L’épisode d’Ufa avait été perçu par nombre d’observateurs comme le dernier symbole en date de la contestation de l’hégémonie de Washington. Il rassemblait autour des présidents russe et chinois les chefs d’État de l’Afrique du Sud, de l’Inde et du Brésil accompagnés par ceux de 4 pays d’Asie Centrale et leurs homologues d’Afghanistan, d’Iran, d’Inde, de Mongolie, du Pakistan, venus en observateurs, mais dont certains, comme l’Inde, la Mongolie, le Pakistan et l’Iran, avaient déjà entamé les procédures d’entrée à l’OCS.

Ayant mis sous le boisseau les rivalités sino-russes en Asie Centrale, l’exercice de haute diplomatie suivait plusieurs années fertiles en tensions entre, d’une part les Occidentaux et les États-Unis et, de l’autre, la Chine et la Russie sur la question ukrainienne, la Syrie et l’Iran, à quoi s’ajoutent les raidissements militaires en mer de Chine du sud entre Pékin et Washington. Dans ce contexte, le sommet d’Ufa est apparu comme la matérialisation d’une stratégie parallèle concurrente des anciens schémas occidentaux d’organisation du monde.

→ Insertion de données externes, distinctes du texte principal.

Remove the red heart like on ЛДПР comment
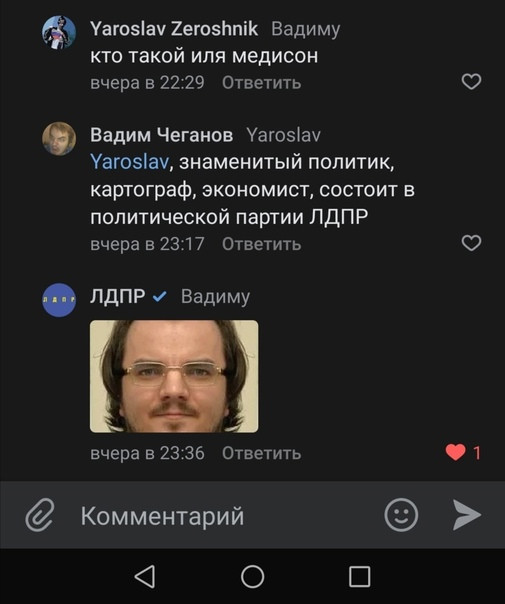The width and height of the screenshot is (505, 604). [455, 452]
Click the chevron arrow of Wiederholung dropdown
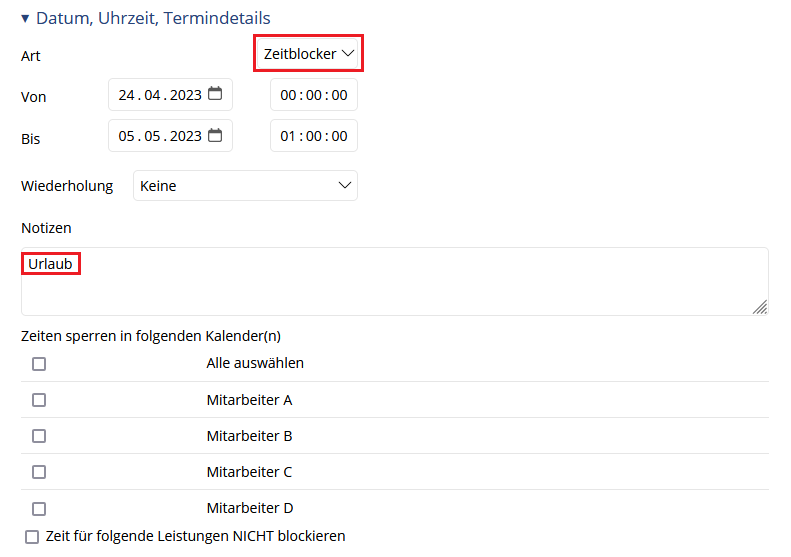The width and height of the screenshot is (791, 557). [345, 185]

Connivence anti-américaine des régimes autoritaires.

Le 25 juin, Vladimir Poutine a été reçu à Pékin avec faste par le président Xi Jinping. Le n°1 russe espère une augmentation des importations chinoises et plus d’investissements chinois en Russie. Les deux ont publié un communiqué accusant, sans les nommer, les Etats-Unis d’avoir « affaibli le système de sécurité global » par un « abus d’usage de la force et en s’arrogeant des avantages décisifs par le truchement de technologies militaires avancées ». La déclaration faisait allusion aux projets de déploiement de missiles anti-missiles de théâtre en Corée du sud. Lire Le THAAD du Pentagone est en Corée et le HQ-9 chinois dans les Paracel. Jeu de missiles et parfum de guerre froide. La photo est parue, le 27 juin, dans un article du Monde signé Brice Pedroletti.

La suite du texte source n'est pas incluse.